The Schoenberg Quartet Stephen Bruton model combines the expanded tonal range of a large guitar with the response and dynamics of a small guitar, thanks to its 12-fret 0000 design.
“A mightily successful combination of traditional and contemporary design and construction, the Schoenberg Quartet wide-top, 12-fret cutaway guitar is light of weight but large in voice. With impressive projection and effortless volume, it has the woody, full-bodied lows of a cello, trebles that sustain like of a well-played violin and some of the most richly complex chords this side of a baby grand piano.”
Guitarist Eric Schoenberg designed the guitar based on the concept originally suggested by his friend, the late Austin session man and touring sideman, Stephen Bruton. The guitar is named the Stephen Bruton model in his honor.

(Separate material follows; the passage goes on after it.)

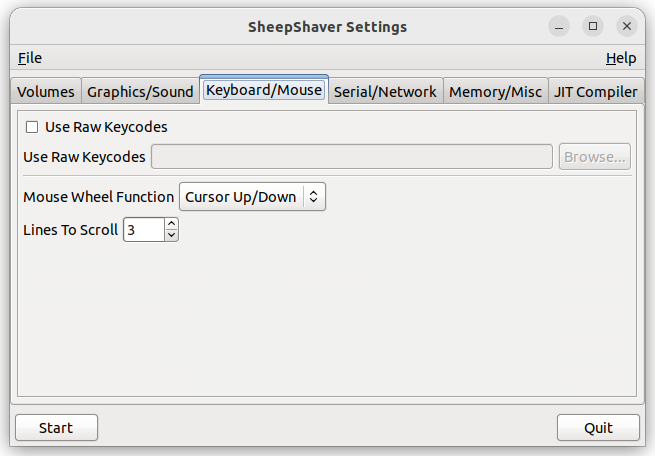Open the File menu

pyautogui.click(x=30, y=58)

It is available exclusively through Schoenberg’s shop in Tiburon, California, north of San Francisco.
California luthier Randall Kramer was engaged to built the entire line of Quartets. This particular example is made with Brazilian rosewood back and sides and an Adirondack spruce top. It also includes several custom-ordered features. It is the result of pre-war guitar traditions, cutting edge luthiery technology, and the scientific method of Chladni plate resonant frequency tuning, which inspired Benjamin Franklin to invent the harmonium, and was used by nineteenth-century violin makers.

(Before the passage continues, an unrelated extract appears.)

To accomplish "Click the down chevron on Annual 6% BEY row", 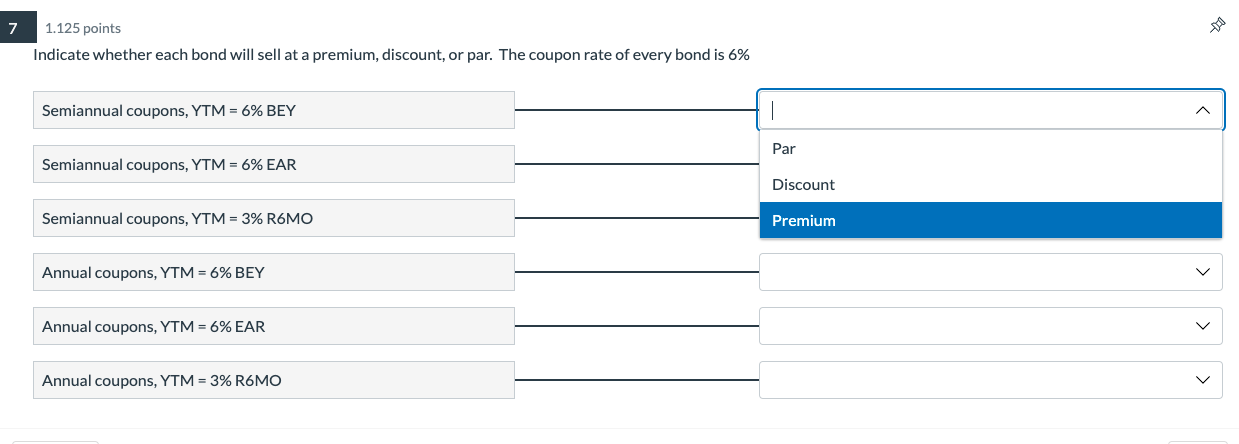I will (x=1201, y=272).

The Schoenberg Standard and Schoenberg Soloist now have a big brother for those seeking a bigger, fuller voice with all the comfort of a classic fingerstyle lap-piano.
“This guitar is so finely tuned in terms of dynamics and response that it is basically effortless to play, in any tuning. There is a gorgeous complexity to the harmonics, but an unperturbed clarity to the fundamentals, and an organic sensibility to the sustain and decay of each, which makes it a delight to play.”